--- DIRECTIONS ---
Copy out word for word every line from the start of the entries through the line holding "Action: tap(1168, 630)", both ends included.

[Entries from a data source]
◇ ◇ ◇
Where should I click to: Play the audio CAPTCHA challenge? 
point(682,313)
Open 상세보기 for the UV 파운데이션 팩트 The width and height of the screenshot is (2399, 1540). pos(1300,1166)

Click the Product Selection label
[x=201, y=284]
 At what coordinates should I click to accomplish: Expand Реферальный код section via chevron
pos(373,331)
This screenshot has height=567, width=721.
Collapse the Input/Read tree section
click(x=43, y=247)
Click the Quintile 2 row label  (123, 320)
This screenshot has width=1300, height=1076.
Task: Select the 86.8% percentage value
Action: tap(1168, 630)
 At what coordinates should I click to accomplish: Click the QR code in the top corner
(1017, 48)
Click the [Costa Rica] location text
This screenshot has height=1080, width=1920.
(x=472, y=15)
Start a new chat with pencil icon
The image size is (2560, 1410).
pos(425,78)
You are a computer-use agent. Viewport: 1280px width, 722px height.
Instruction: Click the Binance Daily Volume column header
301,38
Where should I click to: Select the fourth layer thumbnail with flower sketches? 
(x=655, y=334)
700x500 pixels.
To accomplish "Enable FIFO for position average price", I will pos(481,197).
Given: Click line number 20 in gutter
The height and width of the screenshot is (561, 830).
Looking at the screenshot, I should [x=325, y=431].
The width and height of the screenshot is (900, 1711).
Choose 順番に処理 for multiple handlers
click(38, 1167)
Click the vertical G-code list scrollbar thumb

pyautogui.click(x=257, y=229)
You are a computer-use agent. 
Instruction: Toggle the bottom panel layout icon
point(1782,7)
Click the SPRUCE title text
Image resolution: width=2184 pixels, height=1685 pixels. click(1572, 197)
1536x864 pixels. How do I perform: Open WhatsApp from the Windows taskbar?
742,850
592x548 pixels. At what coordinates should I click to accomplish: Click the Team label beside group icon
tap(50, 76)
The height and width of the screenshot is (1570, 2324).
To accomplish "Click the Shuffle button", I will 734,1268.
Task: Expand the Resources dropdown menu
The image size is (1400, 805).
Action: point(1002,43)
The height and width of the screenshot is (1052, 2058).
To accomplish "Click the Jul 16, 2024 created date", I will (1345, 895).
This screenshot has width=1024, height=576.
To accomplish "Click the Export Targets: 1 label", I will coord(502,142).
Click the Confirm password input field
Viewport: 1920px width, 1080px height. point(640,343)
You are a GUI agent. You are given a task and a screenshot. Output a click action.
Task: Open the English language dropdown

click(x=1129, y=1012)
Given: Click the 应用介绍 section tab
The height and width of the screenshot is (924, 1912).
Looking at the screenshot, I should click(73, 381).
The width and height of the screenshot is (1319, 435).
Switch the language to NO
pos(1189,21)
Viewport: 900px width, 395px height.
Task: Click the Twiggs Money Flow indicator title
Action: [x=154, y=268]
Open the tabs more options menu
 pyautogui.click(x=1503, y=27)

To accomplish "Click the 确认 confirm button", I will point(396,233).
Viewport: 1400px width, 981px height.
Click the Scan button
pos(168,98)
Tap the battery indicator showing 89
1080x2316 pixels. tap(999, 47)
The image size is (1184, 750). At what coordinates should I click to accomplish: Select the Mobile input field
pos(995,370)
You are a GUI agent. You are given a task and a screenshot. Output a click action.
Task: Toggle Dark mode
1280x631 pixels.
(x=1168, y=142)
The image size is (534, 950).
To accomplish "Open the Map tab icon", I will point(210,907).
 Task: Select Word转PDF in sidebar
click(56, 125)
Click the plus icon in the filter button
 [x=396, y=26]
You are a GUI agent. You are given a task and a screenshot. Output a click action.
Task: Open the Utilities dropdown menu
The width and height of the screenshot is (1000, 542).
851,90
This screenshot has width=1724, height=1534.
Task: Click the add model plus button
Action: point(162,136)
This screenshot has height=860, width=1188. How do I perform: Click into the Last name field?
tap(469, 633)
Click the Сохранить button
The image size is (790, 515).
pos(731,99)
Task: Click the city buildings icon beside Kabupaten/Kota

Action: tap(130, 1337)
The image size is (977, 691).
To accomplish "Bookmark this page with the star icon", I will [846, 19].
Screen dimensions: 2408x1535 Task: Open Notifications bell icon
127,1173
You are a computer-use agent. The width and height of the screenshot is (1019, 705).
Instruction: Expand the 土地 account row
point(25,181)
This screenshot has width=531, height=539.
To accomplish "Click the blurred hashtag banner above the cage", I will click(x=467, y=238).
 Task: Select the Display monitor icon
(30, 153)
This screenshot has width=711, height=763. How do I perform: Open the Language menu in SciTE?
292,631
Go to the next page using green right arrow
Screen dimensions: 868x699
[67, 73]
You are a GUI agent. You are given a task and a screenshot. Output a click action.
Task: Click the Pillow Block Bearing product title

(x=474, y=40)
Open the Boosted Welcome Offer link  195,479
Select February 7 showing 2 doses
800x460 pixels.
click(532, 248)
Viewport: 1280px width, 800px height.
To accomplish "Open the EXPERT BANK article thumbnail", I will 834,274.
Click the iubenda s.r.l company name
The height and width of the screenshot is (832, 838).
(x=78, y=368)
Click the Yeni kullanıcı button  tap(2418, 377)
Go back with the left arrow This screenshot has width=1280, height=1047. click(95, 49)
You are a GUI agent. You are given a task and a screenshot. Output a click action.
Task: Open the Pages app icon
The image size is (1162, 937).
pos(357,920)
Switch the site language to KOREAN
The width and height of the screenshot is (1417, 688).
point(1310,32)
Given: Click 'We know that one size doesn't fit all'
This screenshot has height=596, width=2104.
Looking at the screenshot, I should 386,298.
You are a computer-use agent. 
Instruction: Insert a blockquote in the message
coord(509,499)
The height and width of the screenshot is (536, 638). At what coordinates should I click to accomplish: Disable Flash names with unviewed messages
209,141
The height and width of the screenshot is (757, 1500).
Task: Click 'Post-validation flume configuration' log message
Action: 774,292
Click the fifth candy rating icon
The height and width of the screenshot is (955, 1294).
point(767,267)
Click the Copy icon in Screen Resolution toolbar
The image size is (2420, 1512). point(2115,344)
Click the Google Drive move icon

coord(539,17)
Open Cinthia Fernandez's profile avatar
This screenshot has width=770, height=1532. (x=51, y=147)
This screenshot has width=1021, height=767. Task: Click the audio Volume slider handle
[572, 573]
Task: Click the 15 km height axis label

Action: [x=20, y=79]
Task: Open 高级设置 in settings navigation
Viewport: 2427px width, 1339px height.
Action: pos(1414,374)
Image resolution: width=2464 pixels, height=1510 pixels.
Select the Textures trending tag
◇ ◇ ◇
--- OUTPUT OF THE EXERCISE ---
Where should I click to: Play the audio CAPTCHA challenge? 
point(682,313)
Open 상세보기 for the UV 파운데이션 팩트 The width and height of the screenshot is (2399, 1540). pos(1300,1166)

Click the Product Selection label
[x=201, y=284]
 At what coordinates should I click to accomplish: Expand Реферальный код section via chevron
pos(373,331)
This screenshot has height=567, width=721.
Collapse the Input/Read tree section
click(x=43, y=247)
Click the Quintile 2 row label  (123, 320)
This screenshot has width=1300, height=1076.
Task: Select the 86.8% percentage value
Action: tap(1168, 630)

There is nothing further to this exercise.